Carnevale, who’s 8-year-old son Sam recently participated in his first field trip since returning to in-person learning, knows just how big a deal this new insurance is. Sam is the product of Carnevale’s fourth round of in vitro fertilization (IVF).

Sam with his loving parents. (Photo courtesy of Kathy Carnevale)
Sam with his loving parents. (Photo courtesy of Kathy Carnevale)

“I remember that day (I learned about my infertility diagnosis),” recalled Carnevale. “I remember how hopeless I was and how worried and scared that I would never have children. And that's terrifying.”

Doctors offered her a sliver of hope in the form of IVF, but neither she nor her husband had ART coverage at the time. “One round of IVF with the medication can run you up to $20,000 a cycle,” said Carnevale. Because of the eye-popping price tag, they reluctantly “pumped the breaks” on growing their family.

Carnevale points out the medical intervention is not foolproof.

“The only thing it gives you is a chance,” said Carnevale. “There’s no guarantee a cycle will work. It buys you a shot. That’s why this insurance coverage is everything (to a family with infertility issues).
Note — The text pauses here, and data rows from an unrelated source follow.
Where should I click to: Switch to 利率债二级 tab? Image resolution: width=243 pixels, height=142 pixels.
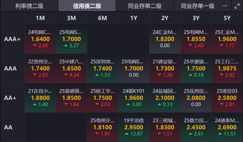point(29,6)
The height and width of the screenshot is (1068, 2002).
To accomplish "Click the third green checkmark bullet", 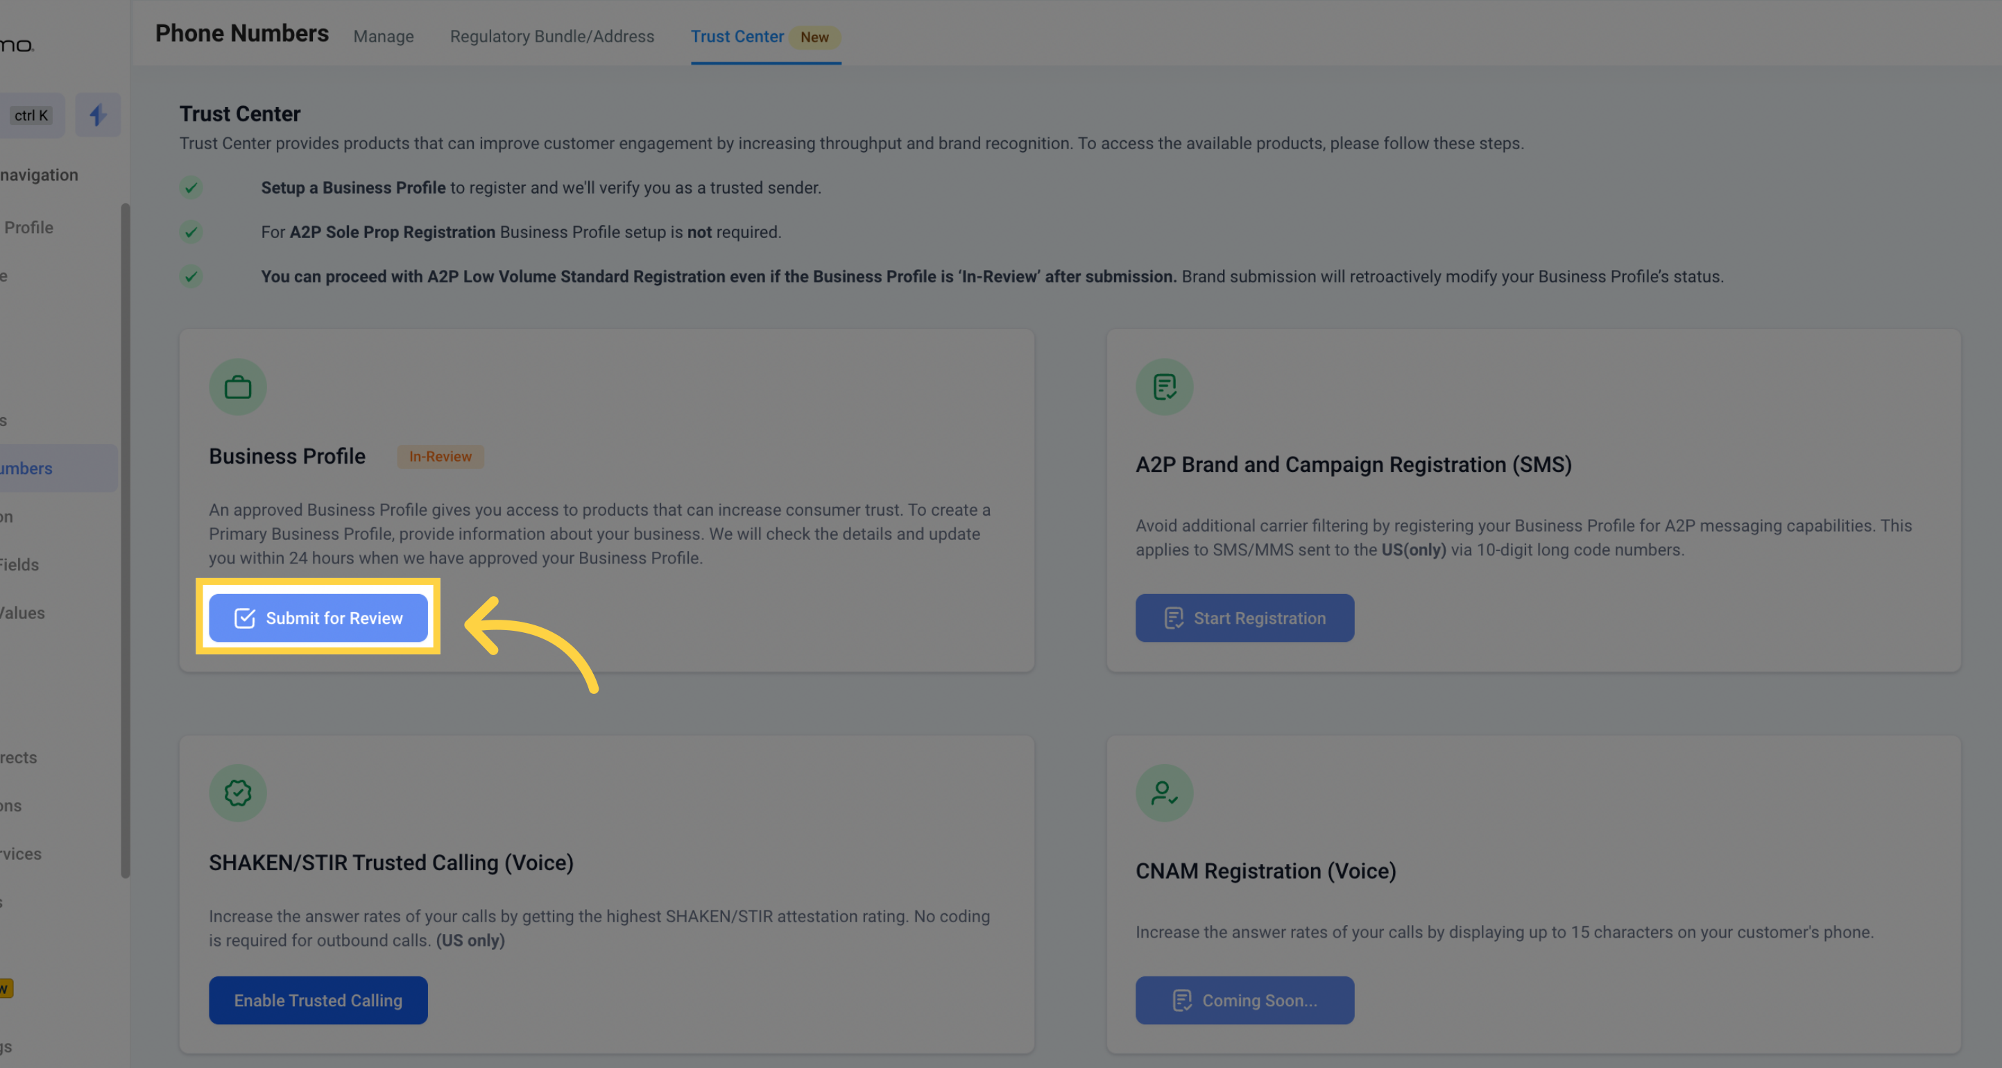I will [191, 277].
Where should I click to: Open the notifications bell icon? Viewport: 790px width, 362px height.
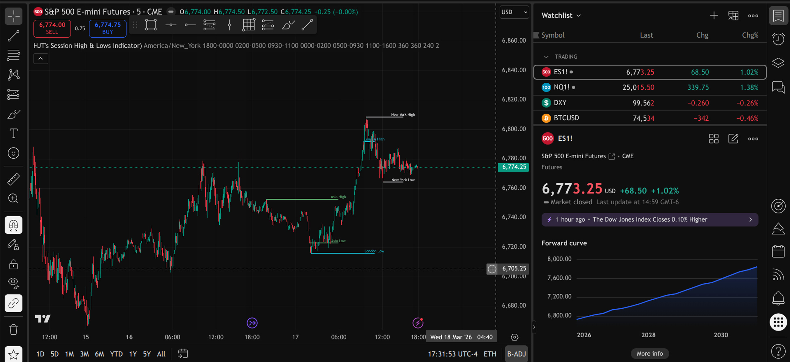pos(778,298)
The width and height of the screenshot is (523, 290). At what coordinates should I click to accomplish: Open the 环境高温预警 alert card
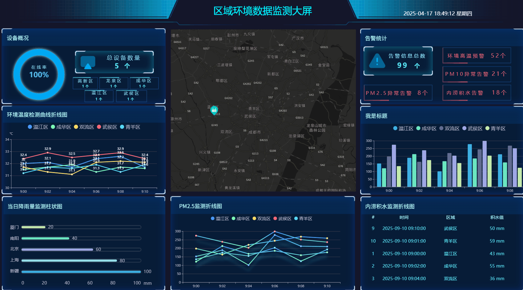(477, 56)
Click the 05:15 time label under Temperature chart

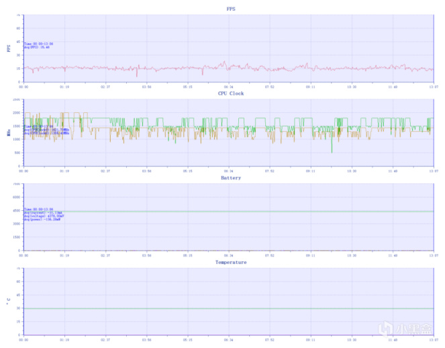point(187,340)
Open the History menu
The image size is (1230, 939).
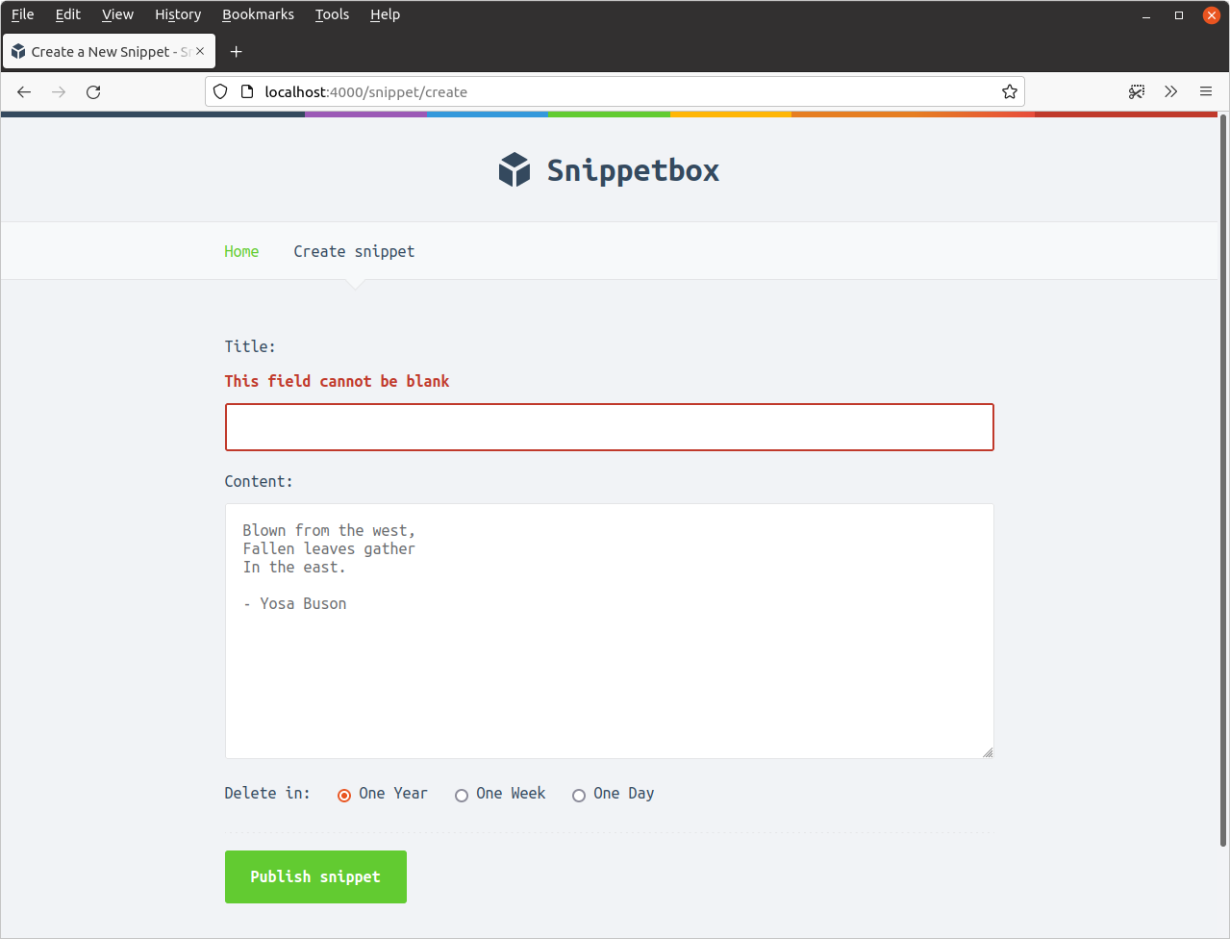pyautogui.click(x=178, y=14)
It allows you to go through multiple cycles if that’s physically possible, to change your medication protocols and not have to worry about the financial burden.”  

Not deterred, her husband’s intentional job searches helped him transition into a position with insurance covering five rounds of IVF - an unheard of benefit 10 years ago - providing them options.

“I really think it (ART insurance coverage) opens up your choices and gives you back control over how you decide to build your family,” said Carnevale. “I’ve volunteered in the infertility community for many years now, and I have friends who have children who come from surrogates, gestational carriers, donor sperm, adoption, foster care – all kinds of ways. How you create your family is a personal choice.”

She conceded luck and timing played huge roles throughout her IVF procedures and, even with the finances covered, the process was, at times, overwhelming.

“We did IVF for almost four years, and in the middle of it, I was diagnosed with thyroid cancer. I had my thyroid removed and went through radiation, so that prolonged the process even further,” said Carnevale, who admitted to emotionally ‘checking out’ during her fourth round of IVF.

TSA Human Capital Branch Chief Kathy Carnevale (left) and her staff take time for a group photo during an in-person team meeting at TSA headquarters. (Photo courtesy of Kathy Carnevale)
TSA Human Capital Branch Chief Kathy Carnevale (left) and her staff take time for a group photo during an in-person team meeting at TSA headquarters. (Photo courtesy of Kathy Carnevale)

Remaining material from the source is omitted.